Ron Savage wrote:
> Background: I compiled analog without editing anlghead.h. I'm using V
> 4.13
> under Linux.
>
> 1) This page:
> http://www.ron.ozstores.com/~rons/analog-docs/logfmt.html
> should, I think, state more explicitly that analog uses these
> special
> characters (%s, %S, ...), and constants (-, "-", ...) in the LOGFORMAT
>
> option to match the format of lines in the log file,
>
Doesn't this say that?
"In other words, it's just the sample line but with the hostname
replaced by %S, the username by %u etc."
> _and_ that analog can
> extract fields from the log file line and populate things like %v, so
> that
> the user can use %v elsewhere, eg in the LOGFILE command, and have
> analog
> supply a value for %v which analog ahs taken from a log file line.
>
>From docs/logfile.html, "The argument can contain a %v, and the name of
the virtual host will then be inserted at that point." But I agree that
it could mention where the virtual host information must come from.
> 4) This page:
> http://www.ron.ozstores.com/~rons/analog-docs/logfmt.html
> says "you will probably find it more convenient to use
> APACHEFORMAT". Joke.
> This stmt caused much grief. We use Apache, with this
> LogFormat commamd:
> LogFormat "%v %h %l %u %t \"%r\" %>s %b \"%{Referer}i\"
> \"%{User-Agent}i\""
> combined
> (although I ended up needing 12 LOGFORMAT commands of various
> patterns.
> That's my problem.)
> However analog runs fine if I use LOGFORMAT. It gives me
> '... large number of corrupt lines...' if I change all these
> to
> APACHELOGFORMAT.
> Why is this?
>
Because APACHELOGFORMAT lines use Apache's LogFormat tokens not
Analog's. You would need to write a line like
APACHELOGFORMAT ("%v %h %l %u %t \"%r\" %>s %b \"%{Referer}i\"
\"%{User-Agent}i\"")
> 5) This page: http://www.ron.ozstores.com/~rons/analog-docs/debug.html
>
> contains this line:
> The WARNINGS command acts similarly to the DEBUG command...
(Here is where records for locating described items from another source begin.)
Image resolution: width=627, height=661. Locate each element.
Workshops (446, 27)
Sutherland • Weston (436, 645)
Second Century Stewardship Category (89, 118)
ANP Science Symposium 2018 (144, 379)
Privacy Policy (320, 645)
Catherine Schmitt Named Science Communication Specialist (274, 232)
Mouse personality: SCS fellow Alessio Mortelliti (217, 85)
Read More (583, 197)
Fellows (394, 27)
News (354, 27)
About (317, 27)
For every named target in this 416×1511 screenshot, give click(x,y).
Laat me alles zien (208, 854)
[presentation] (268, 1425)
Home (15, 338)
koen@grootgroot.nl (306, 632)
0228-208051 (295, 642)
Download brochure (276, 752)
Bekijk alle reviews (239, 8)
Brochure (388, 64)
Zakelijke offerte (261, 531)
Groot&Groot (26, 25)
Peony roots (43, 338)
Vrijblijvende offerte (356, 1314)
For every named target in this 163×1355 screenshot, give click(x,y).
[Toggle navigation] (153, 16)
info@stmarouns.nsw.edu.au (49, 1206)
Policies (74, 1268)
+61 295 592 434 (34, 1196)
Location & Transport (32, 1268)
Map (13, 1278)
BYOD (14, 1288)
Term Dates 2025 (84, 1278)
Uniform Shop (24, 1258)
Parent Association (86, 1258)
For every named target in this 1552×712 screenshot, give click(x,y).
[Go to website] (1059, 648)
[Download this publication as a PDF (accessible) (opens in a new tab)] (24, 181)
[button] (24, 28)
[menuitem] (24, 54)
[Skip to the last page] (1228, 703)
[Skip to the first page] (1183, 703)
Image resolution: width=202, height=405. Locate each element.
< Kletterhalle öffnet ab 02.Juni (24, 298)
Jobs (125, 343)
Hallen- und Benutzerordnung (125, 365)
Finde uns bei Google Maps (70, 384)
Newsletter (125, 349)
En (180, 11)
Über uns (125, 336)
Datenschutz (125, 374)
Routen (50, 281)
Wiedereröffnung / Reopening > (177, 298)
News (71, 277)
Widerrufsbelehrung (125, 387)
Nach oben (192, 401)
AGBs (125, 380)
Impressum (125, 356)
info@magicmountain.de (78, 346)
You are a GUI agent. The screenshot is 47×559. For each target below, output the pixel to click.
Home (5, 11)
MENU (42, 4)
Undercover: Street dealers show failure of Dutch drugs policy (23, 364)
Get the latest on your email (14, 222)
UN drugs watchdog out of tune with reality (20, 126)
> but this section _doesn't actually say_ how to use the
> WARNINGS ON line (eg
> all by itself),
>
I think that's because, "By default all warnings are on." Also, I would
argue that the saying it acts similarly to the DEBUG command does
explain how to use it: Use ON for all on, OFF for all OFF or +/- letter
for each type.
> 6) When I use WARNINGS -R, the very first output line:
> ./analog: analog version 4.13/Unix
> is suppressed. Is this deliberate?
When there's no error or warning messages, then the header is
suppressed. This is normal Unix behavior (so if you run it as a cron job
outputting to email you don't get emails when everything works fine).
If you got messages, but no header, then this is probably a bug.
> 7) The docs don't clearly warn the me that if I install analog in one
> dir
> and I output to a different dir, and then try to use a browser to view
> the
> output, I need 2 copies of the lang and images dirs, one for analog to
> use
> at run time and one for the browser to use a view time.
>
That's because you don't. You only need language files for Analog when
it's run. When you look at the report that is created all the language
elements are inserted already. You DO need to have a fully qualified
path to your language files when you run the anlgform interface, but
this is specified in the docs and both form files.
BTW, I agree with the rest of your points.